5. The LCD device of claim 2, wherein the driving unit sequentially
switches the first to fourth inversion systems in units of four
frames for each inversion system.
6. A method of driving a liquid crystal display (LCD) device
including a driving unit and a liquid crystal panel, the method
comprising: converting, via the driving unit, image data into
respective data voltages by applying a first inversion system to a
fourth inversion system in a first frame to a fourth frame,
respectively, which are immediately adjacent frames for driving the
liquid crystal panel during an operating period of the driving
unit; and outputting, via the driving unit, the respective data
voltages to all of a plurality of data lines during the first to
the fourth frames, wherein the driving unit changes an order of the
first inversion system to the fourth inversion system at an
intermediate point during the operating period of the driving
unit.
7. The method of claim 6, wherein the first to fourth inversion
systems comprise a vertical 1-dot and horizontal 1-dot inversion
system (V1H1), a vertical 2-dot and horizontal 1-dot inversion
system (V2H1), a vertical 1-dot and horizontal 2-dot inversion
system (V1H2), and a vertical 2-dot and horizontal 2-dot inversion
system (V2H2).
8. The method of claim 7, wherein the converting comprises
sequentially switching the first to fourth inversion systems in
units of at least one frame for each inversion system.
9. The method of claim 7, wherein the converting comprises
sequentially switching the first to fourth inversion systems in
units of one frame for each inversion system.
10. The method of claim 7, wherein the converting comprises
sequentially switching the first to fourth inversion systems in
units of four frames for each inversion system.

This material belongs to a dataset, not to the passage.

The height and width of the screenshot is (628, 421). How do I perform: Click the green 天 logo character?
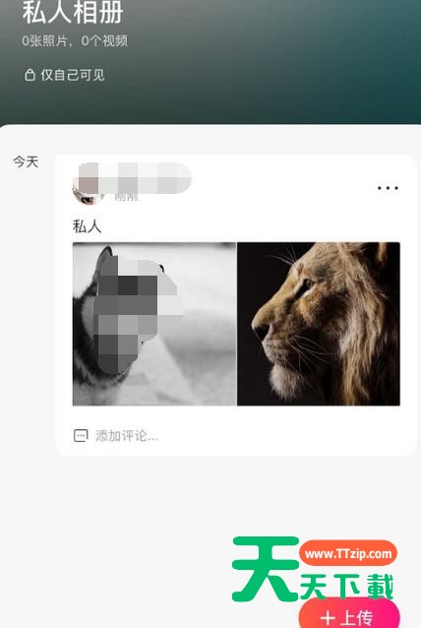click(266, 569)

11. A liquid crystal display (LCD) device comprising: a liquid
crystal panel in which a plurality of pixels are respectively
formed in a plurality of areas defined by intersections between a
plurality of gate lines and a plurality of data lines; and a
driving unit configured to: sequentially convert image data into
respective data voltages by applying a first inversion system to a
fourth inversion system in a first frame to a fourth frame,
respectively, which are immediately adjacent frames for driving the
liquid crystal panel during an operating period of the driving
unit, and output the respective data voltages to all of the
plurality of data lines during the first to fourth frames, wherein
the driving unit changes an order of the first inversion system to
the fourth inversion system at an intermediate point during the
operating period of the driving unit.
12. The LCD device of claim 11, wherein the first to fourth
inversion systems comprise a vertical 1-dot and horizontal 1-dot
inversion system (V1H1), a vertical 2-dot and horizontal 1-dot
inversion system (V2H1), a vertical 1-dot and horizontal 2-dot
inversion system (V1H2), and a vertical 2-dot and horizontal 2-dot
inversion system (V2H2).
Description
CROSS-REFERENCE TO RELATED APPLICATION
This application claims priority to and the benefit of the Korean
Patent Application No. 10-2012-0150476 filed on Dec. 21, 2012,
which is hereby incorporated by reference as if fully set forth
herein.
BACKGROUND OF THE INVENTION
1. Field of the Invention
Embodiment of the present invention relate to a liquid crystal
display (LCD) device, and more particularly, to an LCD device using
various inversion systems and a driving method thereof.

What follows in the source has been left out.